THE TASK — How many lines of the data below contain the word "Select", with case counting? Give only the number.

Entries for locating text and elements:

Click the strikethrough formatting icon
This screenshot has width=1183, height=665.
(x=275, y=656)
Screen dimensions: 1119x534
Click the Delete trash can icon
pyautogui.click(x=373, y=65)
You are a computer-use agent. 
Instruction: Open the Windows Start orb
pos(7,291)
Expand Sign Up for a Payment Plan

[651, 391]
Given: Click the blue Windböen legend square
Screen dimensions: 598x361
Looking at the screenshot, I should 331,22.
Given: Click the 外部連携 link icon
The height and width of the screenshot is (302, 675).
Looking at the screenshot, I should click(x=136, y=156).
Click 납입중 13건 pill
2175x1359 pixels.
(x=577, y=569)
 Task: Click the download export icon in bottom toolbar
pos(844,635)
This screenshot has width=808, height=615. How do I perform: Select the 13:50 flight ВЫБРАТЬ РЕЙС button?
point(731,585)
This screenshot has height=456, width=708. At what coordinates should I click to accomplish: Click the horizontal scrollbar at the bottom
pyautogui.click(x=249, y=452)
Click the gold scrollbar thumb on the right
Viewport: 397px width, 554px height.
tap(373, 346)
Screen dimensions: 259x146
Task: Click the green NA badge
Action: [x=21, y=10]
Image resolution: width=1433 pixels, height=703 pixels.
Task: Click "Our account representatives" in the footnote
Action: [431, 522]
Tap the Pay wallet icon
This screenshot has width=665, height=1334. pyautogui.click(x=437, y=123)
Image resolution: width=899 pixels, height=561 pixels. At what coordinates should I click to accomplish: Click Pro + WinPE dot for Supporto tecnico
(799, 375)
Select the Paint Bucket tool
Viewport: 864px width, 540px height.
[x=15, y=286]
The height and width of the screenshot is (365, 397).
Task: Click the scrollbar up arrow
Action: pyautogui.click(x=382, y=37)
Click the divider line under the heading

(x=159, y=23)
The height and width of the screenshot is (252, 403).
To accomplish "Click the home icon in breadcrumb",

RESULT — 2